Detecting LLM Hallucination Through Layer-wise Information Deficiency: Analysis of Ambiguous Prompts and Unanswerable Questions
This addresses the risk of inaccurate LLM responses in safety-critical domains by providing a test-time detection method for ambiguous or insufficient inputs.
The paper tackles the problem of detecting hallucinations in large language models (LLMs) by analyzing information flow across model layers, revealing that hallucinations correlate with deficiencies in inter-layer transmissions and achieving robust detection without requiring model retraining.
Large language models (LLMs) frequently generate confident yet inaccurate responses, introducing significant risks for deployment in safety-critical domains. We present a novel, test-time approach to detecting model hallucination through systematic analysis of information flow across model layers. We target cases when LLMs process inputs with ambiguous or insufficient context.

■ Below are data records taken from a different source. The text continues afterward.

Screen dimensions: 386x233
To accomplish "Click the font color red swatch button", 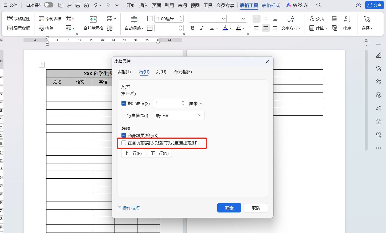I will point(225,28).
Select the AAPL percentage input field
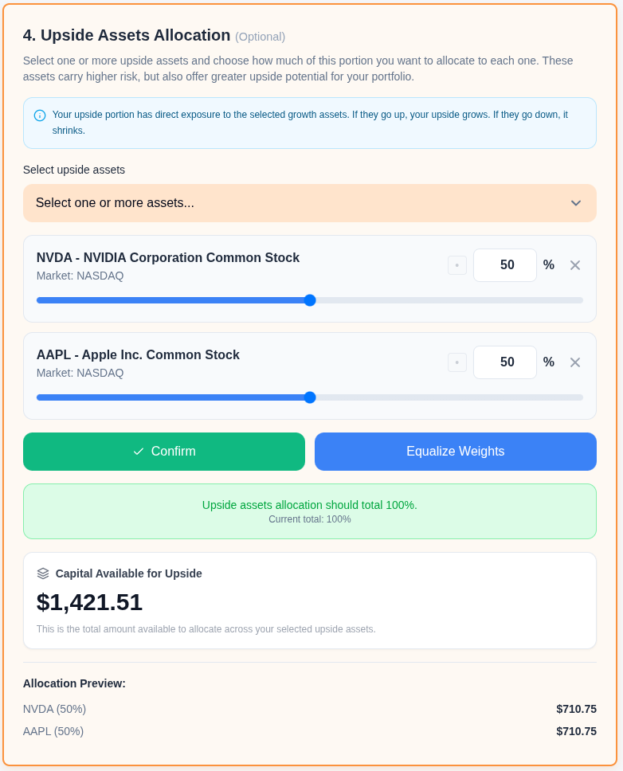 tap(505, 362)
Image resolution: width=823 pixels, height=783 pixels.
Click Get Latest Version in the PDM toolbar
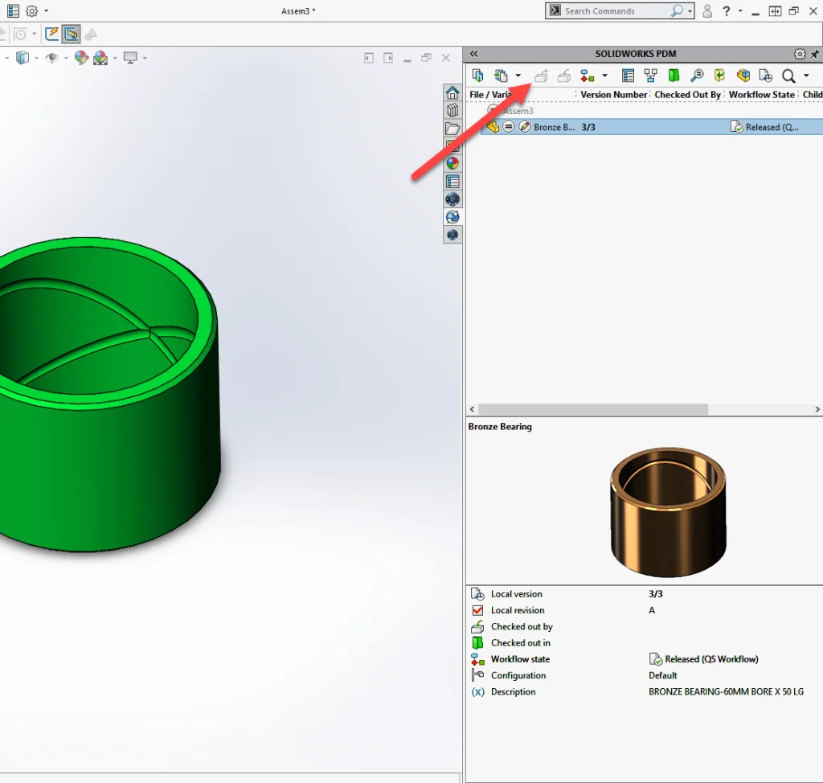pos(477,75)
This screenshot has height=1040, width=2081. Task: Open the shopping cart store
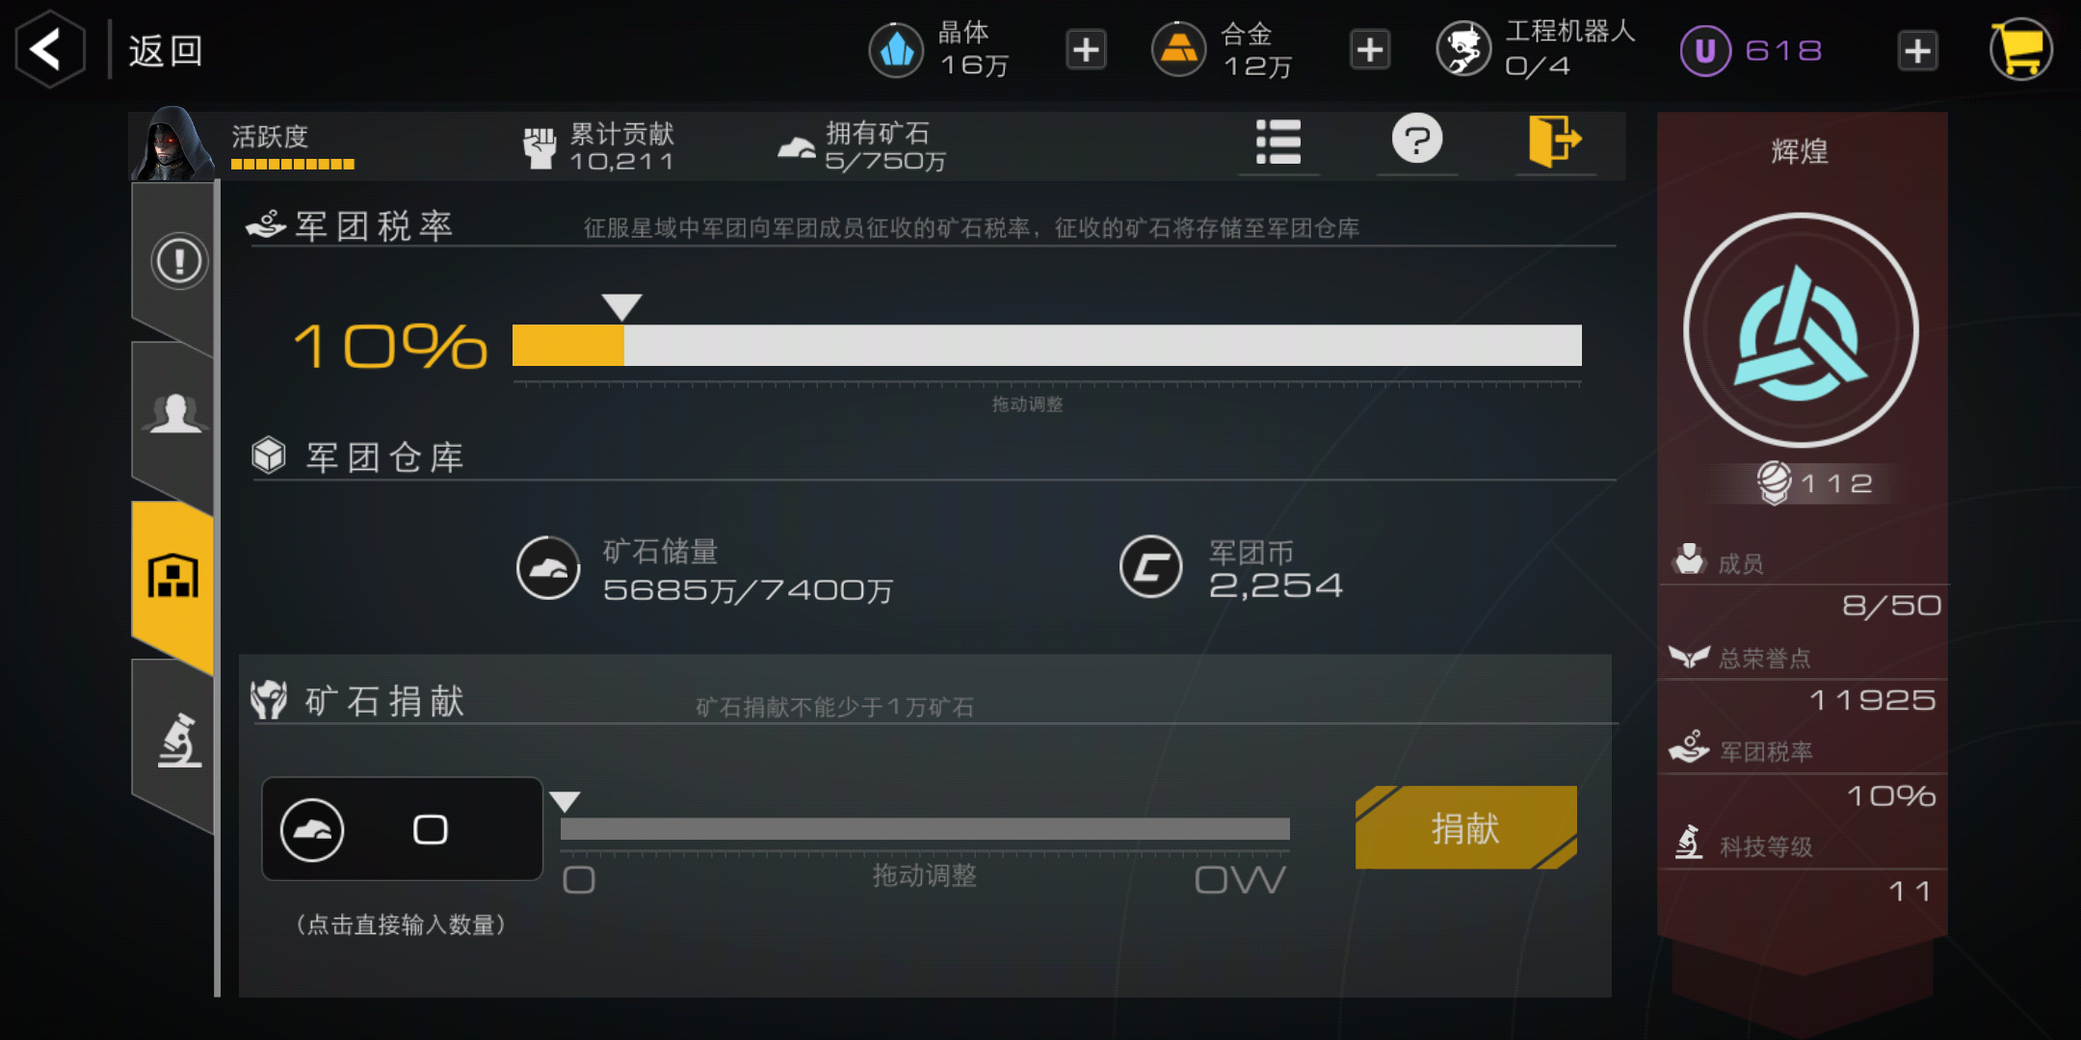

Our investigation reveals that hallucination manifests as usable information deficiencies in inter-layer transmissions. While existing approaches primarily focus on final-layer output analysis, we demonstrate that tracking cross-layer information dynamics ($\mathcal{L}$I) provides robust indicators of model reliability, accounting for both information gain and loss during computation. $\mathcal{L}$I integrates easily with pretrained LLMs without requiring additional training or architectural modifications.